Playbook/Stage 05

Harden

Make it bulletproof

Local & Edge AI

Running models on-device for privacy, speed, or cost. When it makes sense and when it doesn't.

Builder's checkSometimes the best API call is the one you never make. Running models locally turns privacy from a liability into a selling point, and for some products that's the whole pitch. This is a positioning decision as much as a technical one. If "your data never leaves your device" is something your users would pay for, the engineering tradeoffs are worth it. If it's not, don't carry the complexity for a benefit nobody asked for.
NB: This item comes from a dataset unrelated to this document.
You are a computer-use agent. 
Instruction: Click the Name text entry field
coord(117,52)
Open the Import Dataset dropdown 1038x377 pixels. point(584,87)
Cloud APIs are convenient, but local inference offers unique advantages: data never leaves your device, no network latency, no per-token fees after hardware, works offline, and no dependence on a provider's pricing or strategic decisions.

The practical stack

Ollama is the easiest way to start. Install it, run ollama run llama3.1, and you have a local model with an OpenAI-compatible API. Point your existing code at localhost:11434 instead of the cloud, and most things just work.

For production serving, vLLM handles batching, caching, and concurrent requests efficiently. For maximum performance on consumer hardware, llama.cpp squeezes the most out of available resources.

Model selection for local

ModelSizesStrengths
Llama 3.18B, 70B, 405BBest overall open model
Qwen 2.57B–72BMultilingual, strong at code
Mistral/Mixtral7B, 8x7BFast, efficient
Phi-33.8B, 14BTiny but surprisingly capable

Quantization: fitting big models on small hardware

Quantization reduces the precision of model weights, dramatically cutting memory requirements with minimal quality loss:

  • Q8: ~99% quality, half the memory of full precision
  • Q5: ~97% quality, about 60% of full precision memory
  • Q4: ~95% quality, half of full precision memory. This is the sweet spot for most local deployments.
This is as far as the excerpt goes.